5 thoughts on “Too Much TV, Fall ’10 Edition

  1. Reply Patrick Sep 29,2010 5:41 pm

    Glad we’re in complete agreement on Hawaii 5-0, Raising Hope, Running Wilde, and Terriers. I have to admit I did like Running Wilde a little more this week than last week. Cross; “Come on!” Arnett: “Stop saying that!”

  2. Reply David Sep 29,2010 6:02 pm

    Definitely agree with all of your opinions. Terriers hasn’t wowed me yet, so it’s still on the bubble for me (as it is for FX renewing it at this point). And I was also pleasantly surprised by episode 2 of The Event and will be around for much longer than I gave the crapfest that was Flash Forward. Hawaii 5-0 is really fun, and I’m excited for the cast of Law & Order: LA.

  3. Reply Ellen Sep 29,2010 6:13 pm

    Coop: I’ll admit that I did enjoy the absurdity of the treehouse gag where nobody could understand what anyone else was saying. Something about that just cracked me up. But overall, it’s pretty dire. The only prayer is for a sudden, 30 Rock-style discovery of the real voice of the show five or six episodes in, but I’m not optimistic.

    And David, for some reason I actually stuck with FlashForward and it got somewhat better as the season progressed, but not nearly quickly enough for my tastes. And the appeal of all 32 flavors and then some of Law & Order has always eluded me, unfortunately.

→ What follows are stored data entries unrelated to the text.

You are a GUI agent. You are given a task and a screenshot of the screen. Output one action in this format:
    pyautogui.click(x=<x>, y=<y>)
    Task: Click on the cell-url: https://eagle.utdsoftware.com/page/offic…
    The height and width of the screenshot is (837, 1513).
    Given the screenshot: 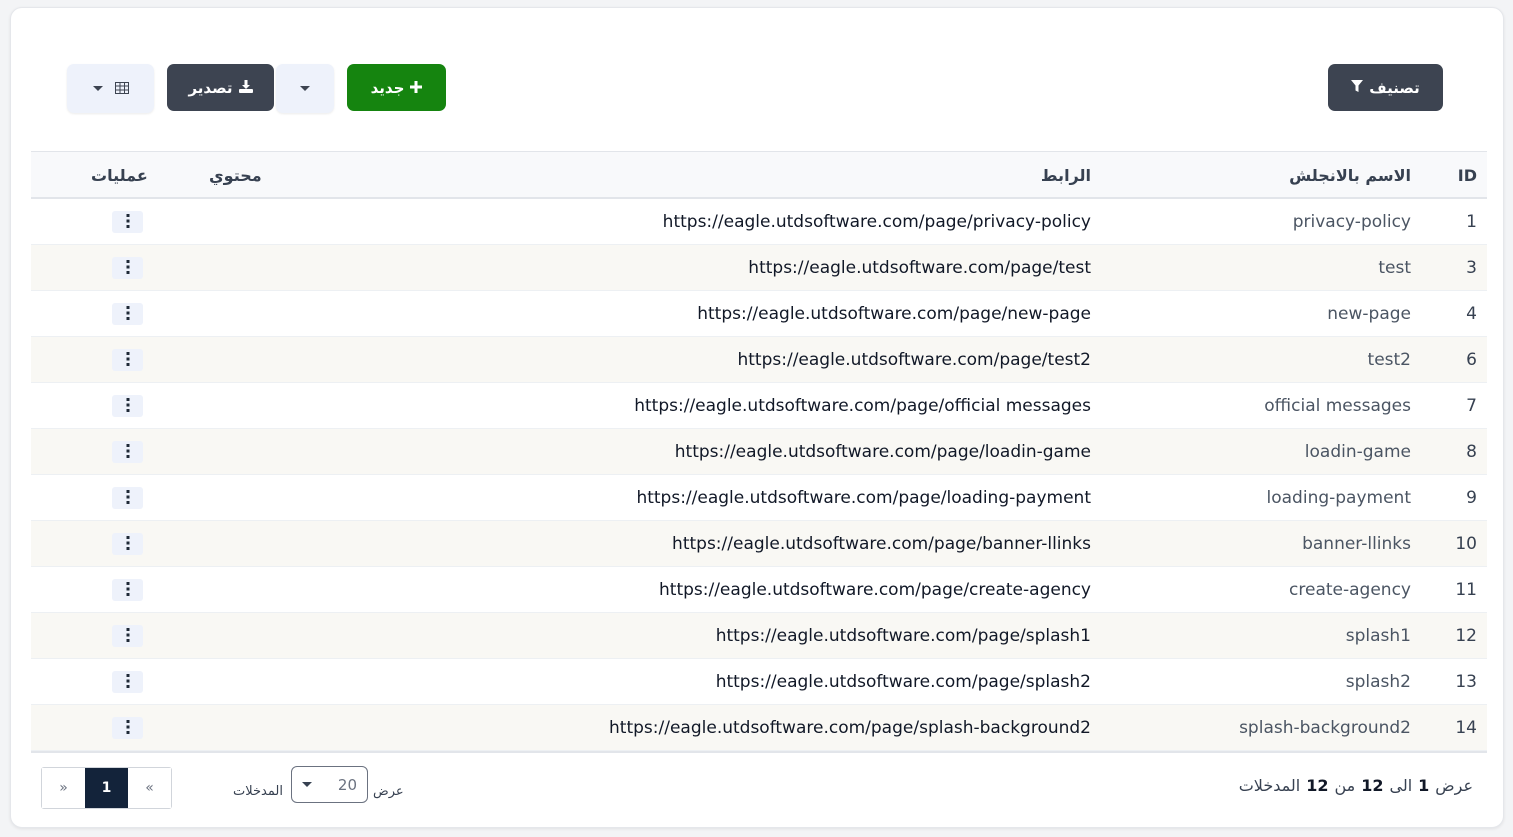 What is the action you would take?
    pyautogui.click(x=862, y=406)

  4. Reply e. Oct 1,2010 2:27 pm

    the only show on your list that i’ve watched is undercovers. actually, i only watched 20 minutes of it, so saying that i sat through a whole episode would be false. i just kept saying “i don’t care” at the screen the whole time.

    one new show that’s surprised me with its hilarity? mike & molly. it’s silly and a bit over the top, but it works for me.

  5. Reply Ellen Oct 1,2010 4:49 pm

    I can confirm that Undercovers only gets worse in the second episode. Amazingly, they made the stupid catering bit a BIGGER part of the show.

    I haven’t watched Mike & Molly, my theory being that it’s going to wind up being what happened with Big Bang Theory, where they start out making fun of the main characters (specific instances critics have pointed out: two fat guys get stuck in a hallway? fat guy leans on a table and it breaks? Yeah, fat people are smarter than to actually do that shit), but once they embraced them as humans instead of caricatures, the show instantly became way more entertaining.

    But it’s good to know they may already be finding that voice – it took the BBT guys almost the entire first season to find it.